Return to Links

A gentle, rambling HTML tutorial

Introduction

It's not always appreciated that when you use a Browser, such as Internet Explorer, what you are actually doing is running a computer program - called, not surprisingly in that case, Internet Explorer! (There are many other Browsers; some better, some better still.)

As everybody knows, most computer programs require data in order to work.

The basic set of data a Browser needs is a Web Page. (Key concepts, such as Browser and Web Page, will, for emphasis, receive capital letters.)

Computer programs are usually pretty finicky about their data: they like the data to be just so or, in the jargon, in the correct format.

A Browser is no exception: if you present it with garbage for data, the results will be unpredictable - or, actually, only too predictable! Remember GIGO: Garbage In Garbage Out.

So, if for some crazy reason you want to produce Web Pages, you have to try to humour the Browser by getting the format right.

That's where HTML comes in.

Some preliminaries about HTML

The idea of HTML is to provide you with a set of rules for writing a Web Page so that a Browser will know what to do in order to produce the display that you intend.

Why is it called HTML? The letters stand for HyperText Markup Language. Three little words, so let's take them one at a time - in reverse order, if you don't mind.

My dictionary says that Language is 'the method of human communication, either spoken or written, consisting of the use of words in an agreed way'. So that's alright, then! HTML is the method of communicating with a Browser in an agreed way, so that the poor Browser can try to do what you intend. The good news is that, as with many languages, it's not difficult to get started with HTML - trust me!

Inexplicably my dictionary has never heard of Markup. In prehistoric times - that is, before the Internet - Markup was the standard way of communicating Text instructions to typists or printers. (Nothing to do with increasing prices, by the way!) Markup consisted of an agreed set of symbols - it was hardly a Language, really - and there were rules for using the symbols. Similarly HTML has an agreed set of symbols, called Tags, and a set of rules for assembling these Tags into a Web Page. A Tag consists of one or more symbols - typically a word, but not always - enclosed in a pair of angle brackets, such as <a>, <br />, <table> and so on.

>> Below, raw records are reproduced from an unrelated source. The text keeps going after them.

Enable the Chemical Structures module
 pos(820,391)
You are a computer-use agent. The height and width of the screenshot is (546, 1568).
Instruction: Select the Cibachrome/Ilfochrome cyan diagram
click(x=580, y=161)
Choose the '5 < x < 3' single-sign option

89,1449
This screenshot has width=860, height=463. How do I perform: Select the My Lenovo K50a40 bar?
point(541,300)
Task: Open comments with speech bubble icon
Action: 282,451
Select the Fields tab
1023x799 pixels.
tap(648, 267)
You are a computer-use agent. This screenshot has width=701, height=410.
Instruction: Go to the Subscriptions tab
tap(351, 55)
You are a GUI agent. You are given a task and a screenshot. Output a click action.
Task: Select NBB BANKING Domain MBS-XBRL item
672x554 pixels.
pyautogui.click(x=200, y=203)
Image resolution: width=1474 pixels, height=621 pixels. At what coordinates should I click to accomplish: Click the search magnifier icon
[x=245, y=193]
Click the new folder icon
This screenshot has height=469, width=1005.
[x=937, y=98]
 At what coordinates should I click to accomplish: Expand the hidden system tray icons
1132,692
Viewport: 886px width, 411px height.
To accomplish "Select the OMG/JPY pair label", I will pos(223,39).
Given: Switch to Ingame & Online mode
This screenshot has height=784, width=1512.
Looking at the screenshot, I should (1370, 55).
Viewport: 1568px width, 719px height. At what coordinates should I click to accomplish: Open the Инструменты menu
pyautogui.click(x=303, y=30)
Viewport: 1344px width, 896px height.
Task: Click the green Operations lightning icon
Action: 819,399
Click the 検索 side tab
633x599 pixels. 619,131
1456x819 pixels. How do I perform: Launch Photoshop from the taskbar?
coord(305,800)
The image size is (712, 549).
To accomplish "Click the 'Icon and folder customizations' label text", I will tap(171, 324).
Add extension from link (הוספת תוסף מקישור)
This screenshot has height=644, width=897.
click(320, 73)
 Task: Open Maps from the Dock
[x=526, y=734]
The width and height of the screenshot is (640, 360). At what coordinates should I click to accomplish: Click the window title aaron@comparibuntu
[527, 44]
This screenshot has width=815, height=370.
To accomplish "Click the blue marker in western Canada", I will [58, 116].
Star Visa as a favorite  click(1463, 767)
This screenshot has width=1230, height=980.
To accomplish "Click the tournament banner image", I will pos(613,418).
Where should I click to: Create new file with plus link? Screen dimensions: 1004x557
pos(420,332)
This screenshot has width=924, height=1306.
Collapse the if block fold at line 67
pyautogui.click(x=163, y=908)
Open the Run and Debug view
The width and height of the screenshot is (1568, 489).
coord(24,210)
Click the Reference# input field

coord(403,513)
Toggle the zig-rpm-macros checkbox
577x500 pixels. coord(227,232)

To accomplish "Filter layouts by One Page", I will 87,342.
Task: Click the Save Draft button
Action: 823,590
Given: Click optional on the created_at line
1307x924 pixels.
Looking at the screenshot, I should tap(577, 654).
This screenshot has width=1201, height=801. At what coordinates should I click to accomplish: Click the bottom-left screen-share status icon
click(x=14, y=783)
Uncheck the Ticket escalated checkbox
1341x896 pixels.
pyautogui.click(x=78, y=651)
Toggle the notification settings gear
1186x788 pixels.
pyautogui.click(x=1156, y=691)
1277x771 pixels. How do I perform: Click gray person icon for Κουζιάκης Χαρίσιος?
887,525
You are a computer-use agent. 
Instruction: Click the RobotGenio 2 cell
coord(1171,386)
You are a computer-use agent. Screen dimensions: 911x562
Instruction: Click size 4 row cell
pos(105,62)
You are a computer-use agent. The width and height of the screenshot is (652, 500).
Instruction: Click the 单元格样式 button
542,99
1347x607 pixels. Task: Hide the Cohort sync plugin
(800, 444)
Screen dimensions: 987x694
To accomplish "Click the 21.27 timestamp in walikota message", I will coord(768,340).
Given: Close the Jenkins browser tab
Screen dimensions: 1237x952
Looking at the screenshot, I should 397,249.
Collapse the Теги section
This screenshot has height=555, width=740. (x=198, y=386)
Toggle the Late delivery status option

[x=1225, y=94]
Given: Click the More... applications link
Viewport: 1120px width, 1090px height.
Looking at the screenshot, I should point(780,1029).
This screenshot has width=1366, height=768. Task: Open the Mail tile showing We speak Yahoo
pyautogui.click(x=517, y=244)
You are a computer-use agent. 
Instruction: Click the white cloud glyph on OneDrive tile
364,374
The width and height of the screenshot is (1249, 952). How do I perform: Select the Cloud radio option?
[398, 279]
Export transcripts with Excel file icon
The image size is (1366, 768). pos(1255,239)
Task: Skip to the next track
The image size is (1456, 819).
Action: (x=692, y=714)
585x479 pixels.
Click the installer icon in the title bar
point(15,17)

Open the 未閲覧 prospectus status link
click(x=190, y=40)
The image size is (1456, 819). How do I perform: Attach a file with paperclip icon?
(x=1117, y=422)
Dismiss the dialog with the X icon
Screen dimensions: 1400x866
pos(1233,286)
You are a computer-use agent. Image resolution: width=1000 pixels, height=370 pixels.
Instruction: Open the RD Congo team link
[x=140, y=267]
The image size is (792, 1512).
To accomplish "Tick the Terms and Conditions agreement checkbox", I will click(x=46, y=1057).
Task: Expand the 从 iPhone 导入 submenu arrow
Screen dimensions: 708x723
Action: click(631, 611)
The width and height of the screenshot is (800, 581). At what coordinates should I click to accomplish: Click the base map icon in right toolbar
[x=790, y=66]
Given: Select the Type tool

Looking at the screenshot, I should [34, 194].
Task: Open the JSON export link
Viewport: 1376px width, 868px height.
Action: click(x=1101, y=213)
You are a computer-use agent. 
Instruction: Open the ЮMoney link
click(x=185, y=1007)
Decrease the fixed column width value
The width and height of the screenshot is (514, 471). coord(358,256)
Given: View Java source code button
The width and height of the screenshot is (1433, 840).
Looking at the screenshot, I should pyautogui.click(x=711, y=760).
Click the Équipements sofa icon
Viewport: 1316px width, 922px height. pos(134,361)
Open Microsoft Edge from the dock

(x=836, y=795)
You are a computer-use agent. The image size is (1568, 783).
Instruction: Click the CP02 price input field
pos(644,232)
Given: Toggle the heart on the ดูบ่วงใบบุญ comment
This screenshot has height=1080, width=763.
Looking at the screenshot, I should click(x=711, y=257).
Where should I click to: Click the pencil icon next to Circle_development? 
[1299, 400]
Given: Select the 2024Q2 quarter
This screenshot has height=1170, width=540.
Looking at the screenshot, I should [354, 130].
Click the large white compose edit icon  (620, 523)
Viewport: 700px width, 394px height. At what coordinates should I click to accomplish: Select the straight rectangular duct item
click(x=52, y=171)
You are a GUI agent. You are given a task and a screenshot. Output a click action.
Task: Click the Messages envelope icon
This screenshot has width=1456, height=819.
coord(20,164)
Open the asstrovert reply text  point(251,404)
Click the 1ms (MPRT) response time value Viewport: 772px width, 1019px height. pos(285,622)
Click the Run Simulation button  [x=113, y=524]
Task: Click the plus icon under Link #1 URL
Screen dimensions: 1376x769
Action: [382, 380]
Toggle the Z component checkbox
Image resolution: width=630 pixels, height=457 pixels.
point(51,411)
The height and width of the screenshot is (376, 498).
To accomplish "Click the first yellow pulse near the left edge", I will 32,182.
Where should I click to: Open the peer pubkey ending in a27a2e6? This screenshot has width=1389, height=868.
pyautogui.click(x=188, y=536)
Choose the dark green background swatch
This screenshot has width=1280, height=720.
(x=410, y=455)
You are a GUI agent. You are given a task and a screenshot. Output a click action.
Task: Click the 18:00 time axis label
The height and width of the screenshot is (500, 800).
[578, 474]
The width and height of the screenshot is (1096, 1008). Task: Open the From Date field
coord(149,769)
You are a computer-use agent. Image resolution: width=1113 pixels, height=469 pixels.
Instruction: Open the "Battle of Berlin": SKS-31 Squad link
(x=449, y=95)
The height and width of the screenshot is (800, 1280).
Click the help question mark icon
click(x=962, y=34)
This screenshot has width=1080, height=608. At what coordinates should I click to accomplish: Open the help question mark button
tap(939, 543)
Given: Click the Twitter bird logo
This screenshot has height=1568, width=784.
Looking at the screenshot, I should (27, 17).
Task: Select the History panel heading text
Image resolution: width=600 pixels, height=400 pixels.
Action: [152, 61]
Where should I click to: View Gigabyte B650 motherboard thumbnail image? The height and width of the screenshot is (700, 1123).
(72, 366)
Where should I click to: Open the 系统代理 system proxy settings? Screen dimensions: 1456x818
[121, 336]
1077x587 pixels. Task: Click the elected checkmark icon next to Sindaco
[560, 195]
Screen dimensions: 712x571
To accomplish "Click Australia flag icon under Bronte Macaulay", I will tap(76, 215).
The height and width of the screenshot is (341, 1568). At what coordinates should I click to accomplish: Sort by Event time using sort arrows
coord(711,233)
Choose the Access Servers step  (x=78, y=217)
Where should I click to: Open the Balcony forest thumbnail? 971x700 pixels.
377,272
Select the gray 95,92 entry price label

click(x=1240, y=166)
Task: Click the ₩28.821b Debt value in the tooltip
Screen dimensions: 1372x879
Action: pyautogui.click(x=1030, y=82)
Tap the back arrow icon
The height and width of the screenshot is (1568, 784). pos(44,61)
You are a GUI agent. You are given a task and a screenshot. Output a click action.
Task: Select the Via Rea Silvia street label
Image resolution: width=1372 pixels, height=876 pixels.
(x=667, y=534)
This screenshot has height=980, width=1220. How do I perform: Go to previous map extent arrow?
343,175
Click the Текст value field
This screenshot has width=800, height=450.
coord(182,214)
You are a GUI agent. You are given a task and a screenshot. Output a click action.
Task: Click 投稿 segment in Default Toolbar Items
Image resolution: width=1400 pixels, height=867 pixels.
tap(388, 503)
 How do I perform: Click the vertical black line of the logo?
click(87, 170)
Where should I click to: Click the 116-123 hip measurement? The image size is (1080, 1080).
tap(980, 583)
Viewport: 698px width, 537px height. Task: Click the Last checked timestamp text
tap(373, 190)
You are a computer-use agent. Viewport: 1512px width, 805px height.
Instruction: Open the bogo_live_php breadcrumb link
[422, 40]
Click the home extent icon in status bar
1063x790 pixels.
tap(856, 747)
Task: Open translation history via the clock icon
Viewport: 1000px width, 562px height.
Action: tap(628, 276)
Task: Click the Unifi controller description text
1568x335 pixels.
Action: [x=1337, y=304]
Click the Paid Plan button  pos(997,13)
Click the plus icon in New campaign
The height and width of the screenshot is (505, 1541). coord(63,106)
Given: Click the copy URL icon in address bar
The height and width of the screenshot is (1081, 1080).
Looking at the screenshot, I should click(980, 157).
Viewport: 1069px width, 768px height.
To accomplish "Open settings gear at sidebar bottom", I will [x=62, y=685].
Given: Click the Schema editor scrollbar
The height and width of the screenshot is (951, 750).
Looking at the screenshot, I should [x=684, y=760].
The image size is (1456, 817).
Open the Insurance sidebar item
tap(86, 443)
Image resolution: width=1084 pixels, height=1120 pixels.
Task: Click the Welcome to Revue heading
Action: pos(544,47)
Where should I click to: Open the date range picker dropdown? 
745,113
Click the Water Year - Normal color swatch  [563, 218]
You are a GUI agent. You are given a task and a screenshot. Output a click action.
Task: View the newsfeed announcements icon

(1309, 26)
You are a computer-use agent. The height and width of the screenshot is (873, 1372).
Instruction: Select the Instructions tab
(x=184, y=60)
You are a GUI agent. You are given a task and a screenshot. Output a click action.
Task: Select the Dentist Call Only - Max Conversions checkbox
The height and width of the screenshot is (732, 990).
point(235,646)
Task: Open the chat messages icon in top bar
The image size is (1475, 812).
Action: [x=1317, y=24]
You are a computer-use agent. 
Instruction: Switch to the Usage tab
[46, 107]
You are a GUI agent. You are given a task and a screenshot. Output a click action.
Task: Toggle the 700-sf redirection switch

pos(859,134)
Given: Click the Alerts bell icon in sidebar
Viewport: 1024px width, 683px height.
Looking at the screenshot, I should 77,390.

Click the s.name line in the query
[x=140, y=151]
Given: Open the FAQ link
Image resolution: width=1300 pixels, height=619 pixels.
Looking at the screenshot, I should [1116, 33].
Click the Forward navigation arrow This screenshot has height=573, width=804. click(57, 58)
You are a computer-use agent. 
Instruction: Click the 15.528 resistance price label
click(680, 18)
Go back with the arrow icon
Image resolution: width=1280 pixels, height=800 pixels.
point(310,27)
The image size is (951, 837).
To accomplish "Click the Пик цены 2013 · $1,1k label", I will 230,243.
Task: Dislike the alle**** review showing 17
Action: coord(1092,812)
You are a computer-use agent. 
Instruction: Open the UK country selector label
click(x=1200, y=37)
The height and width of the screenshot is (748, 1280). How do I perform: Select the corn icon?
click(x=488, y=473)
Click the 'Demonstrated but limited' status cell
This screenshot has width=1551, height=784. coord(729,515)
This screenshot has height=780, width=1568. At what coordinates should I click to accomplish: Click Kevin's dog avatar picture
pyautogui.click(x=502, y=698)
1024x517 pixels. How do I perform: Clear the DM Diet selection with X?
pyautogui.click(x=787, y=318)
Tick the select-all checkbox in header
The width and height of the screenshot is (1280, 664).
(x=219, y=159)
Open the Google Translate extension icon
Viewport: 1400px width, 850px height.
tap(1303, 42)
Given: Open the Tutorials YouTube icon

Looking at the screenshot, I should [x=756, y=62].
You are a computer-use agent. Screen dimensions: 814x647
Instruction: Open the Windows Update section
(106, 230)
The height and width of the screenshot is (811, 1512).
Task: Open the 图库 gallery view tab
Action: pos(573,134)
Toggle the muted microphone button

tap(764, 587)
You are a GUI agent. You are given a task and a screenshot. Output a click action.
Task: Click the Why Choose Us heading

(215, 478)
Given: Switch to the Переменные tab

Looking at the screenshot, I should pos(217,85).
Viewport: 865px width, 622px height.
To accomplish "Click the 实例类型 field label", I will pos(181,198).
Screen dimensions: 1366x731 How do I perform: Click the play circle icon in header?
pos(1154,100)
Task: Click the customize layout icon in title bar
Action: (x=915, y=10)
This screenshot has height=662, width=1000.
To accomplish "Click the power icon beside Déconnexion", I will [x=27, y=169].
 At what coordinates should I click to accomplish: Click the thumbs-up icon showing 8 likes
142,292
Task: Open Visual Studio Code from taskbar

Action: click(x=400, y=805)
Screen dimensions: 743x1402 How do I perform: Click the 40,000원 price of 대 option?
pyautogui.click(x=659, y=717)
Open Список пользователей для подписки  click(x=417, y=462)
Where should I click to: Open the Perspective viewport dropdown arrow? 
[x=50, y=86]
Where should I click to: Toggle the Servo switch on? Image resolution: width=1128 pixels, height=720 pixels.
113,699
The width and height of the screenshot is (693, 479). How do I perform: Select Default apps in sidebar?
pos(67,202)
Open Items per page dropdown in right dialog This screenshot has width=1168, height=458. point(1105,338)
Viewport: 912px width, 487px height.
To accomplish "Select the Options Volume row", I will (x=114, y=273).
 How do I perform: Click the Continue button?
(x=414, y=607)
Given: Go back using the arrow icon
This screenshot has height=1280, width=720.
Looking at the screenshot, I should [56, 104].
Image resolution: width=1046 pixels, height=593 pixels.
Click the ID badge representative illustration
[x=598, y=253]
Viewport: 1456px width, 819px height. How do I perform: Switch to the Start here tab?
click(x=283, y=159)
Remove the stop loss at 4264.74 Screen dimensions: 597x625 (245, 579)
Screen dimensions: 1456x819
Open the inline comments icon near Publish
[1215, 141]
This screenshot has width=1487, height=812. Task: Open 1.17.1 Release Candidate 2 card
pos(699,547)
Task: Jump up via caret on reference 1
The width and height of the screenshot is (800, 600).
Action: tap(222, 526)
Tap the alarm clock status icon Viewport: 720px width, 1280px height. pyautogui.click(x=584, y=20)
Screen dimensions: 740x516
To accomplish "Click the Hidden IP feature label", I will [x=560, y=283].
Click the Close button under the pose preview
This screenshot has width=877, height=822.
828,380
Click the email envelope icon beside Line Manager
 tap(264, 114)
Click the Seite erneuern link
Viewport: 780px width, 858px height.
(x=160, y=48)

Finally HyperText: fancy word; simple idea. HyperText allows you to tell the Browser to jump about, either within a Web Page or between one Web Page and another. It is no exaggeration to claim that HyperText is by far the most important concept behind the Internet; there would be no Internet to speak of but for HyperText. Imagine only being able to look at a single Page of Text, without the ability to Click and thus jump to somewhere else. For some reason, the Tag in HTML which effects the jump is called an Anchor and that's what the aforementioned <a> Tag is about. All will be made clear!

The ideas encapsulated in HTML have been around ever since the Internet first began. We needn't go into too much history but, as with any Language, HTML has developed over the years. The dialect many people use is HTML4.01, which is certainly fine for producing perfectly adequate results but, from the point of view of software purists (such as your humble servant), it is a shade unhygienic - and where would we be without hygiene? The version I normally use these days is called XHTML, standing for eXtensible HTML, in fact XHTML1.1.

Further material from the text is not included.